**ABOUT THIS TASK:** Begin at the first line below and copy each line exactly, ending with the line where "鄂ICP备17000664号-1 (20, 2514)" appears.

+ + + + +

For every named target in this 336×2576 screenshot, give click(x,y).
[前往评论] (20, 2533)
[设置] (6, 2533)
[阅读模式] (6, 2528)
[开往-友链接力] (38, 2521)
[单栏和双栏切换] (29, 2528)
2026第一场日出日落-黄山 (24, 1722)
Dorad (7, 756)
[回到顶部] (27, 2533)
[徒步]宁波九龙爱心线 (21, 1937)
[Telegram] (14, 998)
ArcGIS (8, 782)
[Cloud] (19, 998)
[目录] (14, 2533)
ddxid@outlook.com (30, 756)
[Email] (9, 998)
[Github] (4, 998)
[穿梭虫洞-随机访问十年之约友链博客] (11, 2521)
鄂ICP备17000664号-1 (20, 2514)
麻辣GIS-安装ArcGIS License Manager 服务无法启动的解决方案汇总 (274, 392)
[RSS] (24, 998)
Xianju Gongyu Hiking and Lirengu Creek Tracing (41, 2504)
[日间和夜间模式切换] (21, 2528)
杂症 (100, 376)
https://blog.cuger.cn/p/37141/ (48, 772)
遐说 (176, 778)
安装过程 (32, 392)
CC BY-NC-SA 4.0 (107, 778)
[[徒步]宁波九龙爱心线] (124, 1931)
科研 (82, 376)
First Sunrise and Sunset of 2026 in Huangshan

+ + + + +

**WRITTEN ANSWER:**
For every named target in this 336×2576 screenshot, give click(x,y).
[前往评论] (20, 2533)
[设置] (6, 2533)
[阅读模式] (6, 2528)
[开往-友链接力] (38, 2521)
[单栏和双栏切换] (29, 2528)
2026第一场日出日落-黄山 (24, 1722)
Dorad (7, 756)
[回到顶部] (27, 2533)
[徒步]宁波九龙爱心线 (21, 1937)
[Telegram] (14, 998)
ArcGIS (8, 782)
[Cloud] (19, 998)
[目录] (14, 2533)
ddxid@outlook.com (30, 756)
[Email] (9, 998)
[Github] (4, 998)
[穿梭虫洞-随机访问十年之约友链博客] (11, 2521)
鄂ICP备17000664号-1 (20, 2514)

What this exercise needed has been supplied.